⟨

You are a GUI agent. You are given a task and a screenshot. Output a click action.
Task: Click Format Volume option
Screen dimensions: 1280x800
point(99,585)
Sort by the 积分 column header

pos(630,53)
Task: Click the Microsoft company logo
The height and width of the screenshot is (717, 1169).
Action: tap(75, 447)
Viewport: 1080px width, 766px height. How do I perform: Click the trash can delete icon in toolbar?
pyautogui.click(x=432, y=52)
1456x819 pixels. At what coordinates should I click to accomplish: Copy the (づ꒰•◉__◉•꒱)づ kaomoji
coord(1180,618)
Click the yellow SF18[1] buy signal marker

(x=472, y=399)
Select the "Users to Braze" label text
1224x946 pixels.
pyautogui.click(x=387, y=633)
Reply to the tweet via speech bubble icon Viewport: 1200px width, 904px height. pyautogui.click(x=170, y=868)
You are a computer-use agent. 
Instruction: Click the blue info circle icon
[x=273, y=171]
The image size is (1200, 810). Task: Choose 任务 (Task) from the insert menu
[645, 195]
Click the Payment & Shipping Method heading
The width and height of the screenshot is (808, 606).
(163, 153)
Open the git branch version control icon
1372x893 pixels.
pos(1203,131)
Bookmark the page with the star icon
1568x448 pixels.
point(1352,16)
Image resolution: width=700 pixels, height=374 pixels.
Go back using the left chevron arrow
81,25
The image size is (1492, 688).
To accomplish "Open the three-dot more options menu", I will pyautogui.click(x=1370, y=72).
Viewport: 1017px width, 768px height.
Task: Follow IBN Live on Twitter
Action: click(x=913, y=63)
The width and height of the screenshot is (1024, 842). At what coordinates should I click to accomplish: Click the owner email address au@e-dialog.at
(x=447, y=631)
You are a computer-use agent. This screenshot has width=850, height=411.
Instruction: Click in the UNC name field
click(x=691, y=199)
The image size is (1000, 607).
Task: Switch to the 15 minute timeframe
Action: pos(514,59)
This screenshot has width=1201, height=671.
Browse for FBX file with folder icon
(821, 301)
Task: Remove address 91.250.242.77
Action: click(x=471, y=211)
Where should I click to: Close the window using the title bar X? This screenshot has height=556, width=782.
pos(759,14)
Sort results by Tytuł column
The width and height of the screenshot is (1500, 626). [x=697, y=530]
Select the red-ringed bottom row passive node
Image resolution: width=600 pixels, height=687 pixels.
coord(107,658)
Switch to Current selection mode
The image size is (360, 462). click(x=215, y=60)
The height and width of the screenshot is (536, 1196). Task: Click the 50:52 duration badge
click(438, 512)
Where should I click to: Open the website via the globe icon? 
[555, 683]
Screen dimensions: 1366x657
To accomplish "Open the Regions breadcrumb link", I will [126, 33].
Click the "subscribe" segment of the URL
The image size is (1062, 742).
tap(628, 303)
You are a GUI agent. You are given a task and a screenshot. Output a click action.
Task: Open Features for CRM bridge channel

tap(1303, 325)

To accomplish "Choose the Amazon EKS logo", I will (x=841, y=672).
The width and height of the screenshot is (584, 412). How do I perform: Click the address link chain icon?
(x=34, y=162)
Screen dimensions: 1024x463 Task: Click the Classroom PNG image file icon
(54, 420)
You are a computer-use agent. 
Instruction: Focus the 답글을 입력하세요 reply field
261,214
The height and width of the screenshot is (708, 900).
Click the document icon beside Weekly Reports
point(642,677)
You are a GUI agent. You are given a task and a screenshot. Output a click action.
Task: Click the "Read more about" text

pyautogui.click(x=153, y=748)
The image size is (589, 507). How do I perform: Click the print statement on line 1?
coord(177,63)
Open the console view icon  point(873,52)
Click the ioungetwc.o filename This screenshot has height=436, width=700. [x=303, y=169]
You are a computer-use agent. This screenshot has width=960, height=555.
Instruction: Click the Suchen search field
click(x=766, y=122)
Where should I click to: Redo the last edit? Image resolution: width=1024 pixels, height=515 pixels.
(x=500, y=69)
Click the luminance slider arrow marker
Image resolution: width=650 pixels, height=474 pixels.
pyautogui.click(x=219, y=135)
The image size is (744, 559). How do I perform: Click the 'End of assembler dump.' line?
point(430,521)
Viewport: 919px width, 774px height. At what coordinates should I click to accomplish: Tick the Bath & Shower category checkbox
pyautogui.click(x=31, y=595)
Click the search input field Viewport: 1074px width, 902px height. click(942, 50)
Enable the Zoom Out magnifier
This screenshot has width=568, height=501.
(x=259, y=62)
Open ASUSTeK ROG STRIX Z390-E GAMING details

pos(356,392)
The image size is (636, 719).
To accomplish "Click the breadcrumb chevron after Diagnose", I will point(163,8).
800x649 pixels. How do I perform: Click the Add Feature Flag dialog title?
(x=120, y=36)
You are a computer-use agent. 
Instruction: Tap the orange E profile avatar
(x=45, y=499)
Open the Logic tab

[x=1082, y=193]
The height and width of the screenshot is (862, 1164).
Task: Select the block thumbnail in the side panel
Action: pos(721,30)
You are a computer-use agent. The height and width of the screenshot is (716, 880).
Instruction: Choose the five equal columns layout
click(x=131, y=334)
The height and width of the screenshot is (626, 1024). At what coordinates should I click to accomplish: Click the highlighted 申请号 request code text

⟩

→ **REQUIRED WORK**: A single figure is required: the number of lines above in which the word "breadcrumb" occurs.

→ **WRITTEN REPLY**: 2